Diese findet anlässlich eines denkwürdigen Datums statt: Vor genau zehn Jahren zogen Brigitte Klotsche, ihr Mann Peter, Ingrid Pilz, Margret Pollak und zwei weitere Seniorinnen in die Villa um die Ecke des Schlosses Schönhausen und campierten dort den ganzen Sommer 2012 über auf Matratzen und Europaletten. »Wir sind nur zum Wäschewaschen und Blumengießen nach Hause gegangen«, erinnert sich Peter Klotsche, der damals, wie seine Frau auch, schon über 70 war.
Die Klotsches sind alles andere als alt gewordene linksradikale Autonome, denen Besetzung als gängiges politisches Mittel gilt. Aber am Ende war der Anlass, der zu der Entscheidung der Pensionär*innen für den Häuserkampf führte, ein ganz ähnlicher wie derjenige für zahlreiche Besetzungen, die in Berlin und überall auf der Welt stattfinden: Menschen werden von Orten verdrängt, die es ihnen ermöglichen, sicher und selbstbestimmt zu leben und zu arbeiten – und die in der Regel nicht profit-, sondern gemeinwohlorientiert sind. Sie müssen weichen, weil eine einträglichere Nutzung winkt.
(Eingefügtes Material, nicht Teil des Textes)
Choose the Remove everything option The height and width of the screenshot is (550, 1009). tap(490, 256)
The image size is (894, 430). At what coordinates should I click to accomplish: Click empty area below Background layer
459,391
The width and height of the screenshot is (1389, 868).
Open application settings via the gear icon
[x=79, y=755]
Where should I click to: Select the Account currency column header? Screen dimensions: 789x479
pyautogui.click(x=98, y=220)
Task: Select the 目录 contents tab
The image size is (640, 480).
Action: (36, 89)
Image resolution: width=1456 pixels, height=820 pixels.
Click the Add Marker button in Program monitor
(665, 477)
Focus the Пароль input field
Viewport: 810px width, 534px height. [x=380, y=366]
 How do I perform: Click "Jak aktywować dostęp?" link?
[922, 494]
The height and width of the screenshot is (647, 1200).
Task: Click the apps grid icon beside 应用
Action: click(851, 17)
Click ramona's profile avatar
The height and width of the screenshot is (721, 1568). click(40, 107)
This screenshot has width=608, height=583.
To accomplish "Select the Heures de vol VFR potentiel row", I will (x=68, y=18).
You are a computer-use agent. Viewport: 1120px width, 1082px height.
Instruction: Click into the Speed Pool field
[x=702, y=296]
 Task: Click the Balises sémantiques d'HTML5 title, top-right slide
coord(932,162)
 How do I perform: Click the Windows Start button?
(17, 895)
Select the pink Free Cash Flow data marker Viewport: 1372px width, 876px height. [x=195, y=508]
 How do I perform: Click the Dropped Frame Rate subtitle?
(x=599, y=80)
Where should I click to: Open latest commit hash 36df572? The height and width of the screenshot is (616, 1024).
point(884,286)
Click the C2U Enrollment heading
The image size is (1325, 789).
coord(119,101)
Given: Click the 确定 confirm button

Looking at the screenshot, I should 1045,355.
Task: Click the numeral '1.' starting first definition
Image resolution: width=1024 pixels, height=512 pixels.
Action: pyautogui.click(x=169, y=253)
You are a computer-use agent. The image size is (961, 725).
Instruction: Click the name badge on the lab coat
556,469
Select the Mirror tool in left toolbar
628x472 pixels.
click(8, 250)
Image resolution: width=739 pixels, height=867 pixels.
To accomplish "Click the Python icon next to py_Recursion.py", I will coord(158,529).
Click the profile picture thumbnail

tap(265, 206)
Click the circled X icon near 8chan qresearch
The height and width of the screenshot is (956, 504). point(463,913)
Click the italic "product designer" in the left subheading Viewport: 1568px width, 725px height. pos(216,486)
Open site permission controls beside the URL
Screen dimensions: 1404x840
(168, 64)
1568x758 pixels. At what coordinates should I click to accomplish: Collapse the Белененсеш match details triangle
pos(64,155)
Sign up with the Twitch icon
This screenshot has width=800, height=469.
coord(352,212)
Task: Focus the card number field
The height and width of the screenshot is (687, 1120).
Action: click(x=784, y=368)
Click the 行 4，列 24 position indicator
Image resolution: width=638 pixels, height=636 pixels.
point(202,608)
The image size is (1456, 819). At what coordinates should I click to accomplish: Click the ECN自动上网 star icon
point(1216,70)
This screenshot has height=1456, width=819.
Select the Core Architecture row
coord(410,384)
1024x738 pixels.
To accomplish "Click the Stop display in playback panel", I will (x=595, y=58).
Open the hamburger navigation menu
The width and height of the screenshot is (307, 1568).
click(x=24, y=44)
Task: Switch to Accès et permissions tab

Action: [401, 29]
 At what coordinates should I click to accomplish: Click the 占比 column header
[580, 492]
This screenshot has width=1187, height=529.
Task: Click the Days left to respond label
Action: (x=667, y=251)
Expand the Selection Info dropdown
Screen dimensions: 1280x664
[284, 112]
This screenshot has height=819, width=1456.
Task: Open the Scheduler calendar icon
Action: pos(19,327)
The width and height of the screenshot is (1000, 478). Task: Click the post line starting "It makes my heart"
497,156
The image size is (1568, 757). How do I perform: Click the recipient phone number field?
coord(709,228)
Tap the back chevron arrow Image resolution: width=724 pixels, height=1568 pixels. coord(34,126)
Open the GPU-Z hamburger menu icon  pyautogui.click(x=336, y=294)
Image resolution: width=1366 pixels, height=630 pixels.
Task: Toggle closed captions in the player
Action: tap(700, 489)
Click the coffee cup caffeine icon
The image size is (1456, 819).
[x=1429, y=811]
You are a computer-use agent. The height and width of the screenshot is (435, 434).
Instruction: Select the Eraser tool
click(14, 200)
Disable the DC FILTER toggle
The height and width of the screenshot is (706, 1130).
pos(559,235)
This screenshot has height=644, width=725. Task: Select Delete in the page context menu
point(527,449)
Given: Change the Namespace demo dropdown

Sind es in der Hauptstadt in vielen Fällen Neueigentümer, Investoren und Immobilienunternehmen, die dafür sorgen, dass Mieter*innen, Gewerbetreibende und soziale Einrichtungen zu Tausenden um ihre Räumlichkeiten bangen müssen, war es im Fall der Stillen Straße der Bezirk Pankow, der vor zehn Jahren die Senior*innen relativ überraschend fallenließ.
»Plötzlich war das Geld nicht mehr da«, sagt Peter Klotsche. Und es sei bis heute nicht möglich gewesen, die etwa 55.000 Euro, die jährlich benötigt werden, um die Begegnungsstätte am Laufen zu halten, wieder im Bezirkshaushalt zu verankern – obwohl die Stille Straße mit Bezirksbürgermeister Sören Benn (Linke) durchaus prominente Unterstützung hat. Ein anderer Grund für den Ausstieg des Bezirks: die prognostizierten 2,5 Millionen Euro, die eine nutzungsgerechte bauliche Sanierung gemäß gesetzlicher Vorgaben kosten würde.
Fast ein halbes Jahr, bis zum Oktober 2012, harrten die Klotsches damals mit ihren Mitstreiter*innen in der Begegnungsstätte aus. Dann sprangen die Wohlfahrtsverbände Volkssolidarität und Paritätischer in die Bresche. Weil der neu gegründete Förderverein Stille Straße 10 Mitglied in beiden Organisationen wurde, übernahm die Volkssolidarität die Trägerschaft und mit 28.000 Euro einen Großteil der jährlichen laufenden Kosten. Jedes Jahr muss nun mit dem Bezirk eine neue Nutzungsvereinbarung geschlossen werden. Dies befreit das Bezirksamt von allen Kosten für das kommunale Haus.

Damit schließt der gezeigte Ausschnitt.